TASK DIRECTIONS
Search the records below for the word "computer". Pull out each line that has it.

SOURCE DATA
- - -

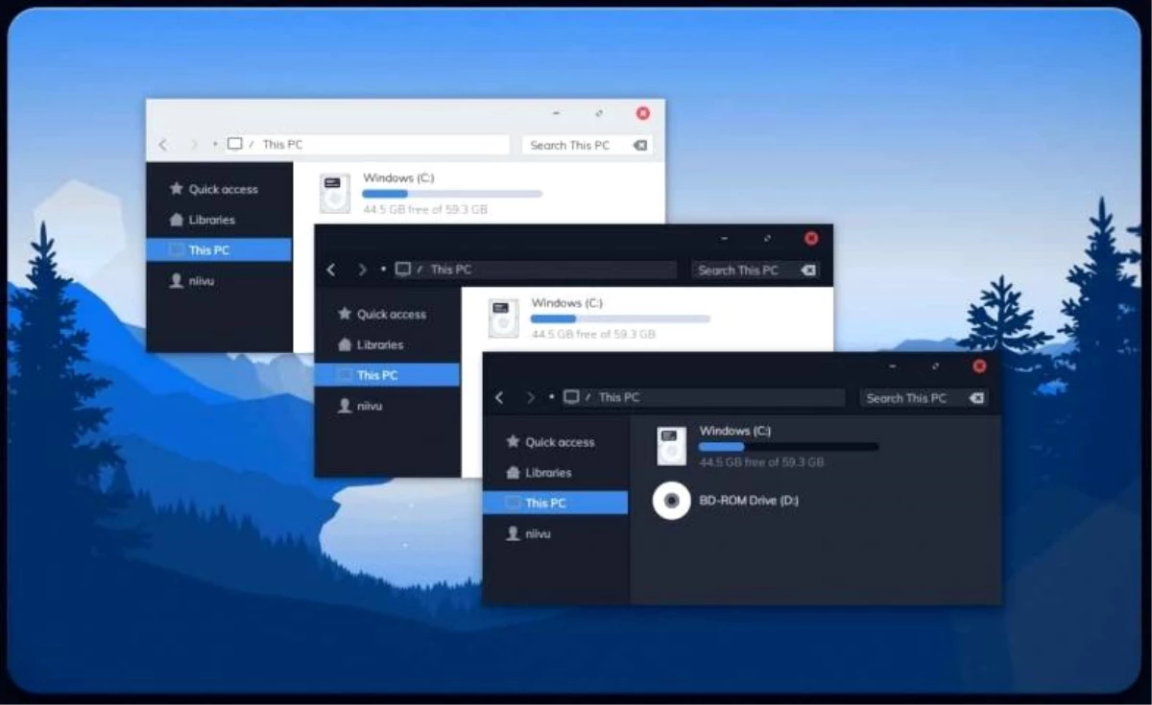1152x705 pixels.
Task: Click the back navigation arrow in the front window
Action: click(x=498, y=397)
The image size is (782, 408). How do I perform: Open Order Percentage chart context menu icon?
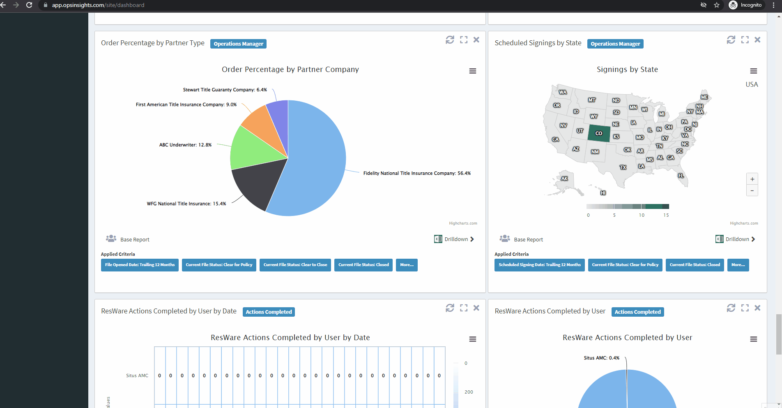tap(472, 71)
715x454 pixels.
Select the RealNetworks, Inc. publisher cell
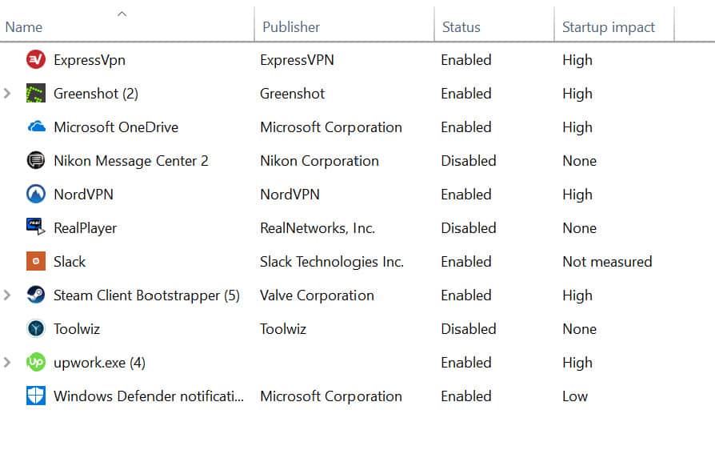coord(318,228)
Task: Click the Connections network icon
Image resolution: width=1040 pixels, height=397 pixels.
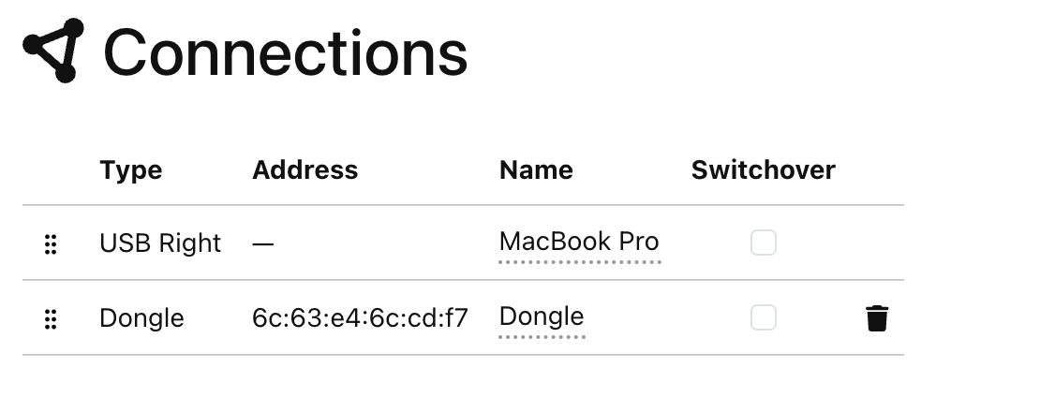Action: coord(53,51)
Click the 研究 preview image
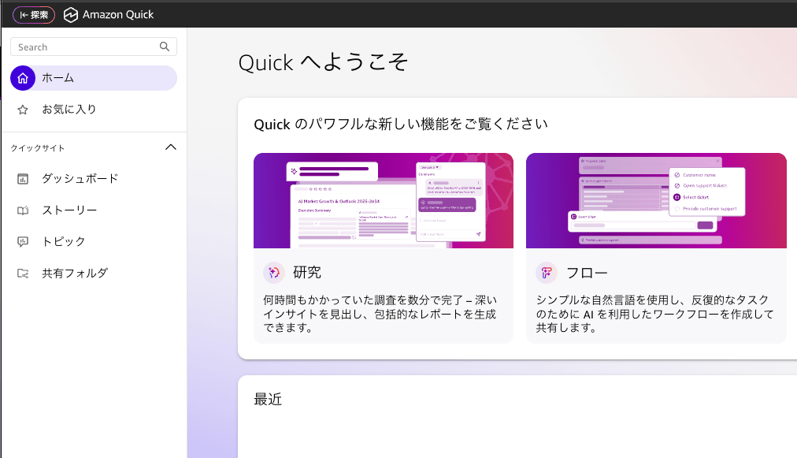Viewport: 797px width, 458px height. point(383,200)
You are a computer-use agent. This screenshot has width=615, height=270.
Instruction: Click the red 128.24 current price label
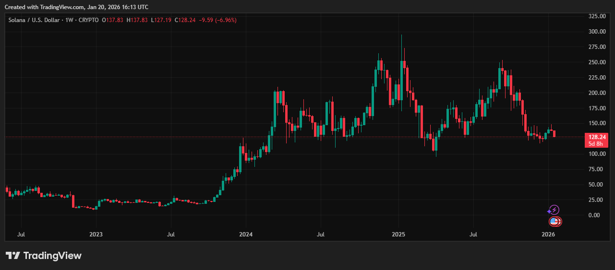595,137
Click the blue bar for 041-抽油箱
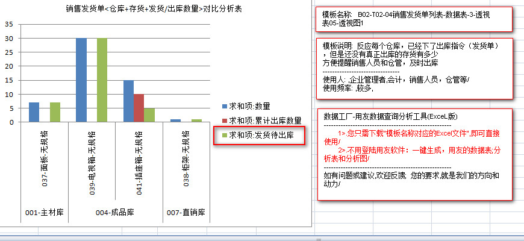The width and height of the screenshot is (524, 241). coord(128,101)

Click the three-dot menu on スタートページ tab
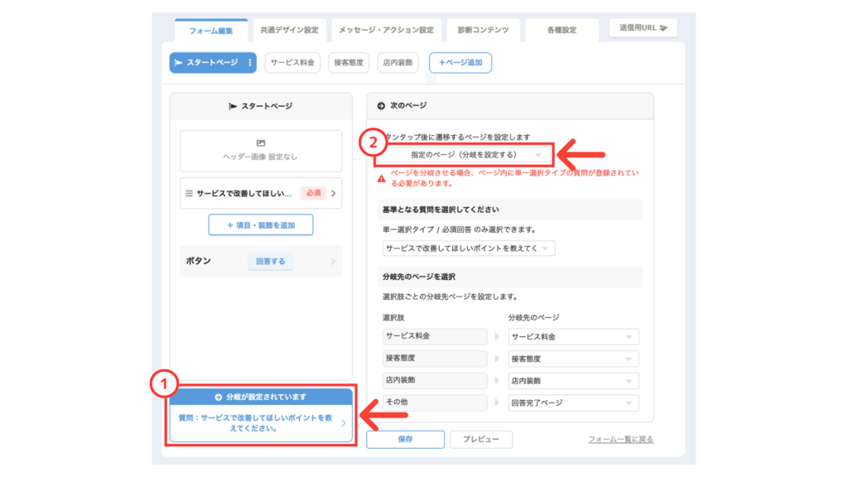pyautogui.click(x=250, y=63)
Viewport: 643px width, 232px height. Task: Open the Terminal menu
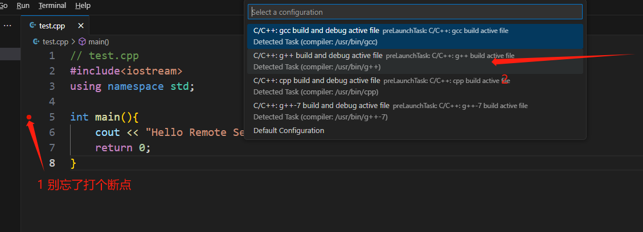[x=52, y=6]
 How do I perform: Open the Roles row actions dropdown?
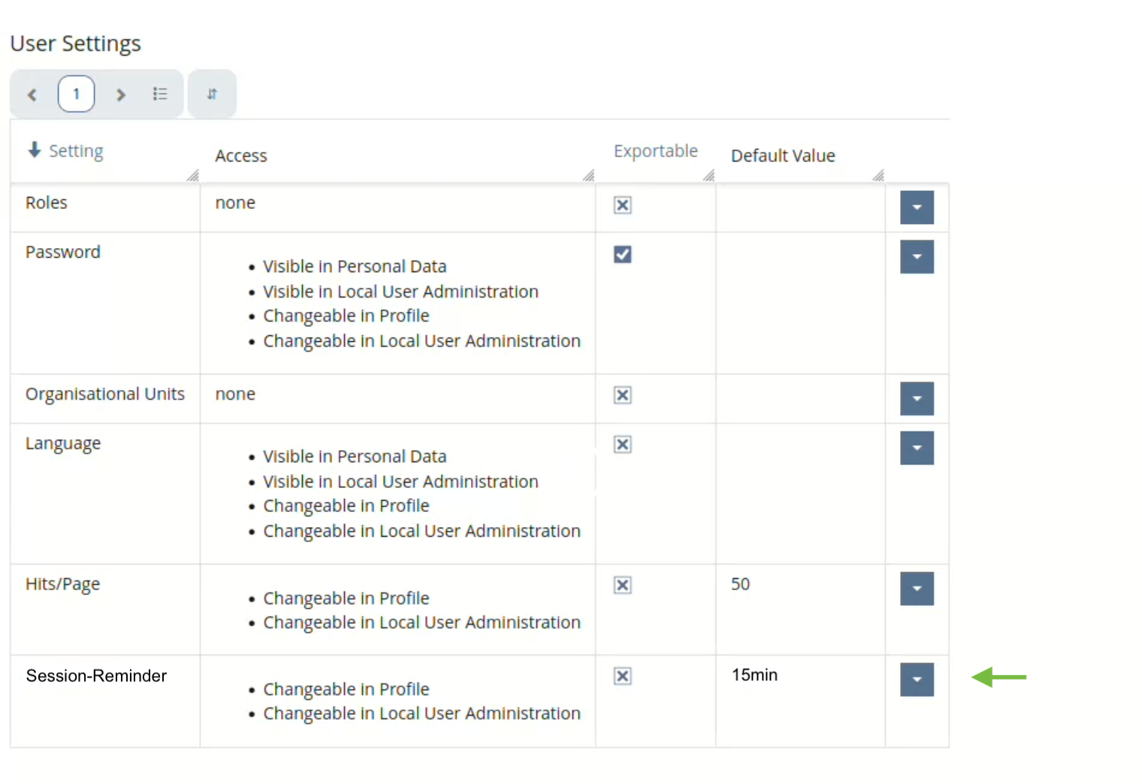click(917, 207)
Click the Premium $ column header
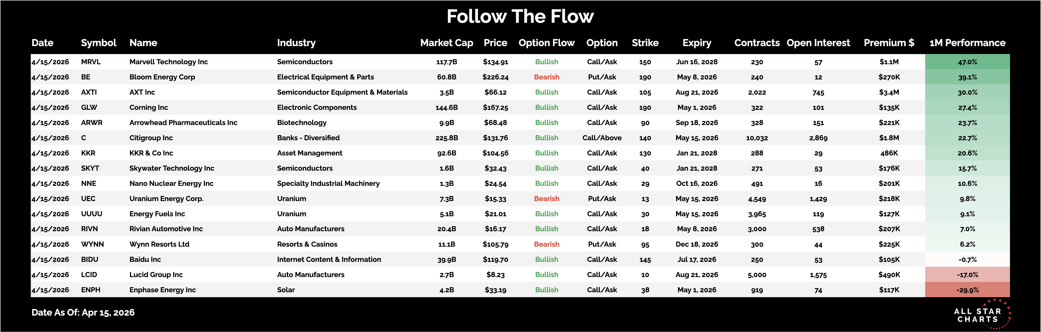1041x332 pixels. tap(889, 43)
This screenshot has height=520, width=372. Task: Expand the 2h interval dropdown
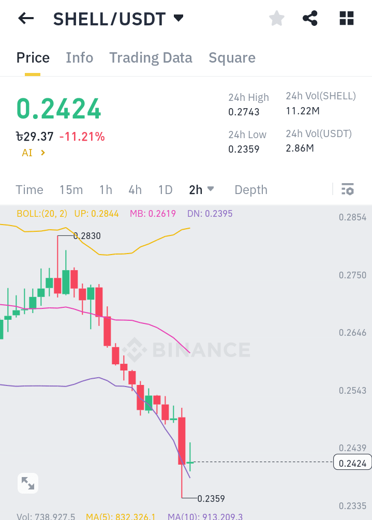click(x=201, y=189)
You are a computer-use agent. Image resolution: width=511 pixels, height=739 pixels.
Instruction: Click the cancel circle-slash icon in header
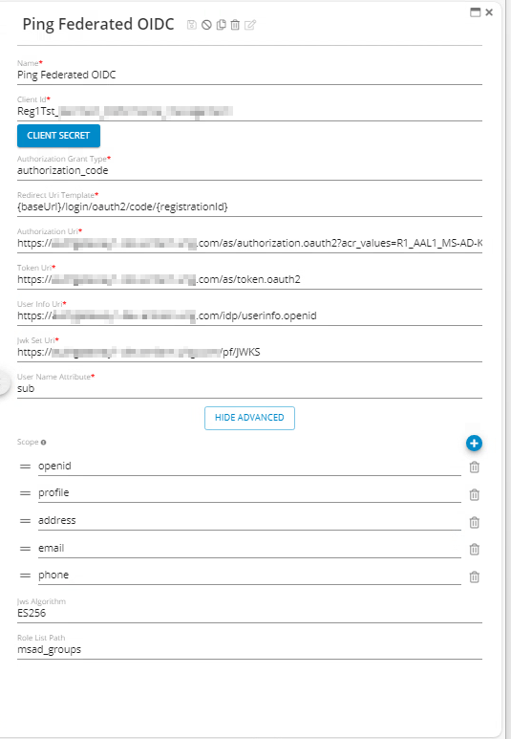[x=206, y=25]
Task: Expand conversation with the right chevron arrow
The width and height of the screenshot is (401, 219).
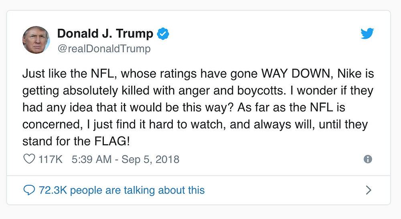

- - -

RESULT BELOW
You are a computer-use agent. This screenshot has width=615, height=270.
You are a computer-use agent. Image resolution: width=511 pixels, height=739 pixels.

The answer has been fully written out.